4 questions for Stan O'Neal

stan_oneal.gi.top.jpgInterview by William D. Cohan, contributor


(Fortune) -- How did Merrill Lynch end up with so much exposure to the CDOs that ultimately sank it?

It was never my intent that we would take risk other than the intermediation risk in the mortgage business. If you package, structure, and sell what you buy, or if you originate it yourself, presumably you can control the quality of the credit a little bit better. But if you do that, you're going to have warehousing risk and inventory risk. ... It should have been more like $10 billion for us and probably was around $10 billion at the end of '06, but by April of '07 they'd run to $45 billion. It didn't grow much from that point, but it was too late.

In retrospect, did you delegate too much -- including the CDOs -- to your lieutenants? Shouldn't you have had Merrill's risk managers report directly to you?

Did I delegate risk management too much? I can't really say. Bear, Citi (C, Fortune 500), Lehman, AIG (AIG, Fortune 500), Fannie Mae (FNM, Fortune 500), and many others all got it wrong. Even Morgan Stanley (MS, Fortune 500) got it wrong to a degree. In each case the structure of risk management was different. So it's not clear it would have made the decisive difference. Also, I never stopped looking at the risk reports. It turns out they didn't properly capture the nature of the risk. I now understand why, but it obviously doesn't matter. A second point: In August 2007, there was no sense of crisis generally within the firm, and I wanted, insofar as possible, to keep it that way. Nevertheless we were working on ideas for selling, hedging, or mitigating the risk of the CDOs and making sure liquidity was strong. We were successful in assuring liquidity but could find no options for the CDOs. I was never far away from these efforts. I knew where we were every day.

Tell me about your discussions in spring 2007 with Rodgin Cohen, your lawyer at Sullivan & Cromwell, and Tim Geithner, then president of the New York Federal Reserve Bank, about the possibility of Merrill becoming a bank holding company.

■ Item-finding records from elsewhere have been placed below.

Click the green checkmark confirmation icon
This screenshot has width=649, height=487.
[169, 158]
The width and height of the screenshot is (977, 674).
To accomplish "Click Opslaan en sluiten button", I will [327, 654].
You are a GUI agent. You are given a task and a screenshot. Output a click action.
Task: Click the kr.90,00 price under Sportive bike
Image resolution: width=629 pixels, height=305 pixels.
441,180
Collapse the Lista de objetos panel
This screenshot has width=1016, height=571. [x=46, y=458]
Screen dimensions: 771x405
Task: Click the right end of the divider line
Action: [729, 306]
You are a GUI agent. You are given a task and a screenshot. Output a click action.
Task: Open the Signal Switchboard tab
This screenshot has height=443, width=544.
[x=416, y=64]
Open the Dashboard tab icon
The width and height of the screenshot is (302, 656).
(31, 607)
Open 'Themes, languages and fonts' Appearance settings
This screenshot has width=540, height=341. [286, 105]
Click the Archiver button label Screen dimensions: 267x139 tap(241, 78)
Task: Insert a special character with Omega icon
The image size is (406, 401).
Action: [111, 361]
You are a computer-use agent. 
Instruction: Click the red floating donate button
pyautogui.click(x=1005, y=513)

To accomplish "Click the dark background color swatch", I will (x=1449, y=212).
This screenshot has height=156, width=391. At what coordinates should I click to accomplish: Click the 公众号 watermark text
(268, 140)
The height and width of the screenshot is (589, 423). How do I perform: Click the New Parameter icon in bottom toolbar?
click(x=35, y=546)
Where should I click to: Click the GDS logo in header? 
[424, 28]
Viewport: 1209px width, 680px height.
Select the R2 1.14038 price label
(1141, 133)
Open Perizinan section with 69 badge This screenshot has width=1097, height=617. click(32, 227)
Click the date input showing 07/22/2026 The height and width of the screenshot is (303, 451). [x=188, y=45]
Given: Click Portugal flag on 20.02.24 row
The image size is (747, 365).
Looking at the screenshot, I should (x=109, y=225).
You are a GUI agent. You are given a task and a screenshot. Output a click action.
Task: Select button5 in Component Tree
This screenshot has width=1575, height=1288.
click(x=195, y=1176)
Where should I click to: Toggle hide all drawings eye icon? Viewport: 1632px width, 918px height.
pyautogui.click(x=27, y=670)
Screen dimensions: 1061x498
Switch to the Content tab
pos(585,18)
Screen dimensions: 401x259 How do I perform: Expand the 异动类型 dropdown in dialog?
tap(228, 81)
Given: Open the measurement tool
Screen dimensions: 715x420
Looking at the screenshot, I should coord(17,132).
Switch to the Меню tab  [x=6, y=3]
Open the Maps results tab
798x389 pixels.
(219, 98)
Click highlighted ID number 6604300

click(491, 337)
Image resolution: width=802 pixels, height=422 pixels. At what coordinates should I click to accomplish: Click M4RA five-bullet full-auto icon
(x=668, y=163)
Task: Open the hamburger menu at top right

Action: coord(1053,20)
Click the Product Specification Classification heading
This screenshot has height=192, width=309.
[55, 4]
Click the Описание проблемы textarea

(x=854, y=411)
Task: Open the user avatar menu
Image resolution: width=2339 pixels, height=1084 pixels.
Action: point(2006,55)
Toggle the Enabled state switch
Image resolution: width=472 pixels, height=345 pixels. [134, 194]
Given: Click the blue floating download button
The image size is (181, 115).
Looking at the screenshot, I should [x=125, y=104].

Having a larger consumer base as part of the financing base, and beginning to change the character of not only the balance sheet, but also the composition of business at Merrill was something I would have liked to have done strategically. It turns out it's much more complicated to do. ... Rog was initially confused. He asked, "Why would you want to do this?" and "Here's some of the negatives that come along with it." But ultimately we began to have conversations about it. He had some exploratory conversations, I believe, in Washington, and there were also -- to the degree I understood it -- there were some politics behind all this as well, like, who was going to regulate it? In the end, it didn't happen, obviously.

You have been criticized for taking your annual two-week vacation in August 2007 as Merrill's CDO problems escalated. What's your reaction to that criticism?

People say to me, "You went away on vacation." Well, there wasn't a lot I could do on-site, and I didn't want to start to raise alarm bells by flying back to New York. I wanted to give some time and quiet after the shock of the [Aug. 9 news that French bank BNP Paribas had blocked investors from withdrawing money from three funds because of the "complete evaporation of liquidity" in some segments]. That was seminal -- it scared the bejesus out of me. Henry Paulson called up after that and said, "How do you feel about things?" I said, "If you had called me a couple of days ago, I would have been more sanguine. I'm not anymore." He said, "Why?" And I said, "Because you had overnight secured lending fail between rated banks. I think it means there are potential risks in what we think we see going on."